She is primarily used for fleet support and humanitarian partnership missions.
The HSV stands for "High Speed Vessel", and its home port is Creek in Norfolk, Virginia.
The vessel has two CONMAR crews that typically rotate every three months to keep the ship deployed eleven months per year.
The minimum crew size is 35; 18 are military with the balance civilian, provided through American Maritime Officers and Seafarers International Union.
On rare occasion that she is in a United States port, it is usually Naval Station Mayport, Florida, supporting the Fourth Fleet or Charleston, South Carolina, for major maintenance.
Rota, Spain, is considered by the crew to be the "Mediterranean home away from home".
Construction and acquisition
The ship was constructed by the Australian shipbuilder Incat in Hobart, Tasmania, and was leased to the U.S. Navy through Bollinger/Incat of Lockport, Louisiana.
She was the second catamaran the Navy leased to test new technologies and concepts associated with the Chief of Naval Operations's "Seapower 21" plan.
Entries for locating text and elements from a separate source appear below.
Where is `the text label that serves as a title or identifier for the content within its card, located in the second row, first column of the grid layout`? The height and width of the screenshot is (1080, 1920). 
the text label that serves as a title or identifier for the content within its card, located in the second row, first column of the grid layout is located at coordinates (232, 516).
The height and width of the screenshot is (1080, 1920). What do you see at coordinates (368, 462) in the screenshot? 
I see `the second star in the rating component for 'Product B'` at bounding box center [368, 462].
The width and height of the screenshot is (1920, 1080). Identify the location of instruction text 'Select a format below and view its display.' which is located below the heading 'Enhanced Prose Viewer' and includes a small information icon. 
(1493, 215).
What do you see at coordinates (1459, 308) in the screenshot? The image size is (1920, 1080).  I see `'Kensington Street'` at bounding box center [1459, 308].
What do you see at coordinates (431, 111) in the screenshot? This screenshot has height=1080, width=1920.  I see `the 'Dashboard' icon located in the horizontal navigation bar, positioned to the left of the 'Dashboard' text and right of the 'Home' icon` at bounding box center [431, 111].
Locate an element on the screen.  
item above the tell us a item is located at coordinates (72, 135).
The contract value for the first year was $21.7 million.
Swift is the fourth Incat-built high-speed wave piercing catamaran to enter military service, following behind HMAS Jervis Bay, U.S. Army Vessel (USAV) Theater Support Vessel Spearhead (TSV-X1) and HSV-X1 Joint Venture.
Design
It is a wave-piercing, aluminium-hulled, commercial catamaran with military enhancements, such as a helicopter flight deck, vehicle deck, small boat and unmanned vehicle launch and recovery capability, and a communications suite.
It features a new, modular design, which will allow the ship to be refitted to support missions without requiring long shipyard periods.
While from the front the vessels appear to look like a trimaran, the centre hull does not rest in the water and is not used for buoyancy.
As a logistics vessel, it does not have water-tight compartments or weapons systems.
Its propulsion is provided by directional water jets, so it doesn't have propellers or a rudder for steering and can manoeuvre in twelve feet of water.